→ **WHAT YOU WILL DO**:
Drop every image, then reproduce the data exactly as given.

(Data excerpts)

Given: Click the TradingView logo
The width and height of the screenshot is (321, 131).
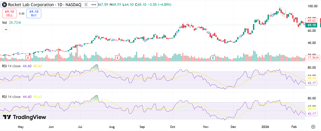Looking at the screenshot, I should tap(24, 117).
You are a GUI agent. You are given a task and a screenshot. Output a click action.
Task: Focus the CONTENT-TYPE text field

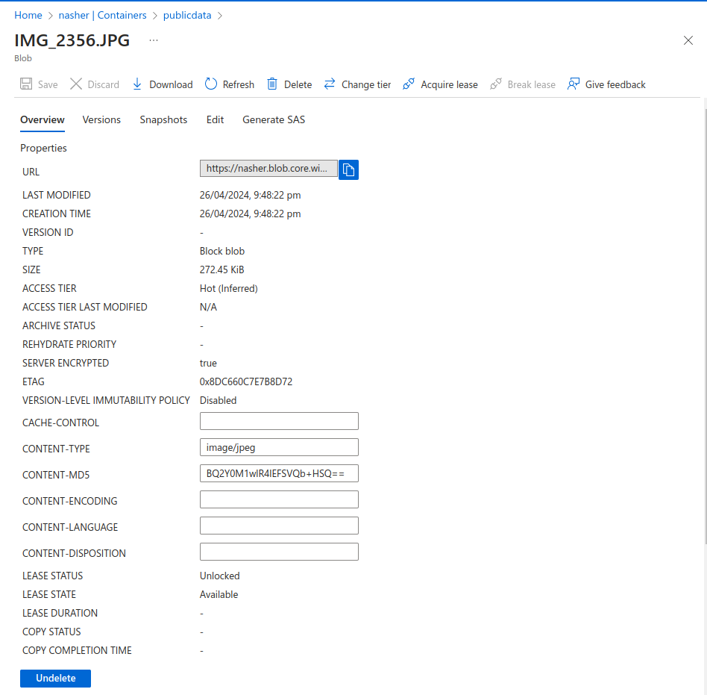[x=279, y=447]
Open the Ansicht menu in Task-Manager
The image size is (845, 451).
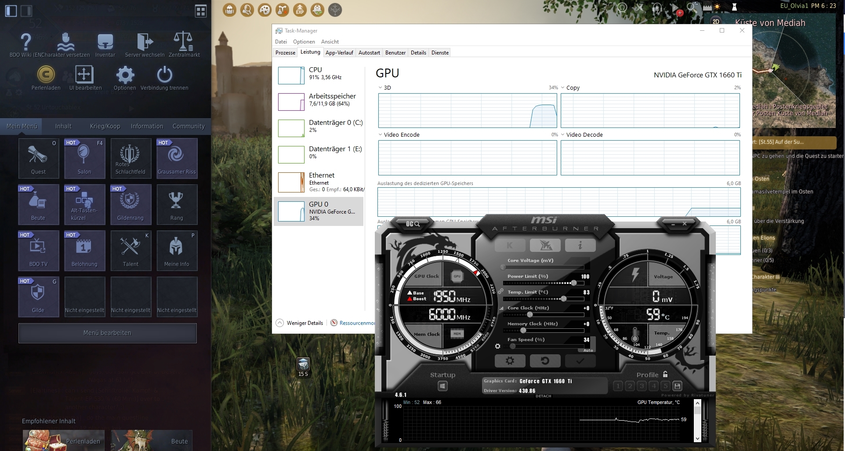330,42
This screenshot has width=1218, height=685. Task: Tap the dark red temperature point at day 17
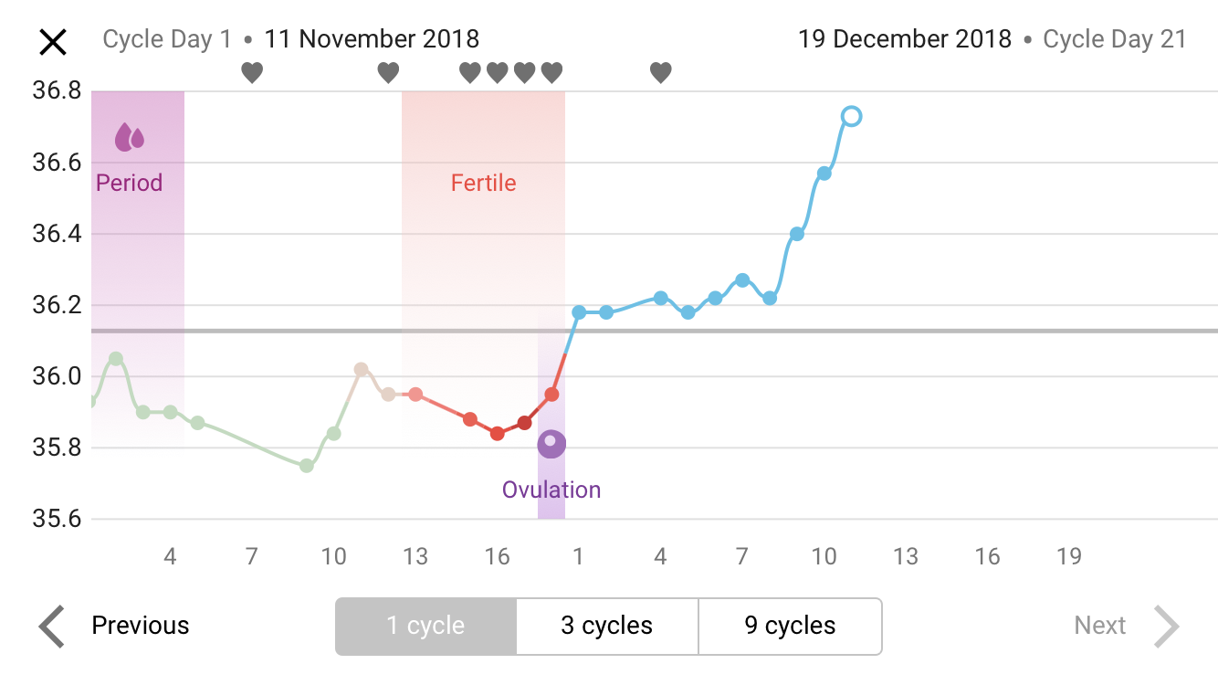tap(524, 423)
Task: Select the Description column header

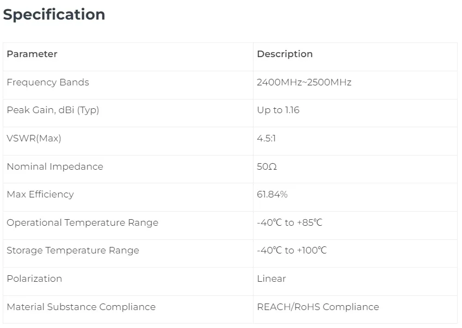Action: tap(285, 54)
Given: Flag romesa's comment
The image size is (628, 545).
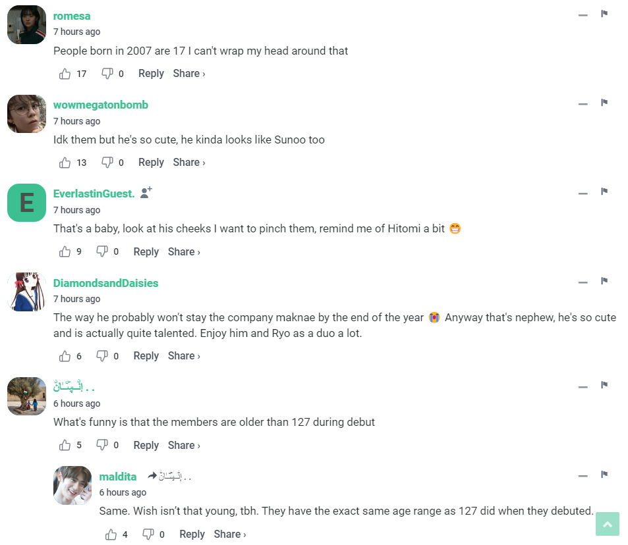Looking at the screenshot, I should click(604, 14).
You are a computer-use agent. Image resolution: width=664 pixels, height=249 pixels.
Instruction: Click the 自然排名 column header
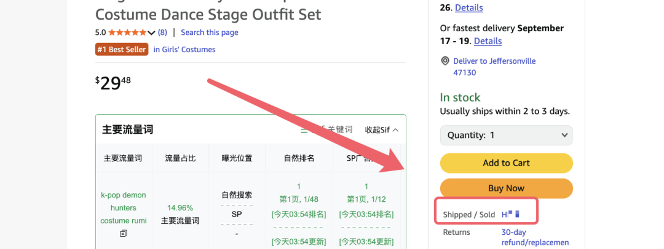pyautogui.click(x=299, y=158)
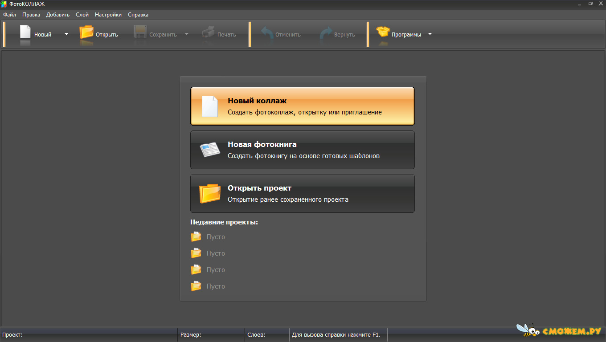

→ **EXERCISE RESULT**:
Given: Click the TradingView logo
The width and height of the screenshot is (321, 131).
Looking at the screenshot, I should tap(24, 117).
You are a GUI agent. You are given a task and a screenshot. Output a click action.
Task: Focus the CONTENT-TYPE text field

[x=279, y=447]
Open the Ansicht menu in Task-Manager
The image size is (845, 451).
330,42
This screenshot has width=1218, height=685. Task: Tap the dark red temperature point at day 17
tap(524, 423)
Task: Select the Description column header

Action: tap(285, 54)
Given: Flag romesa's comment
The image size is (628, 545).
Looking at the screenshot, I should click(604, 14).
You are a computer-use agent. Image resolution: width=664 pixels, height=249 pixels.
Instruction: Click the 自然排名 column header
pyautogui.click(x=299, y=158)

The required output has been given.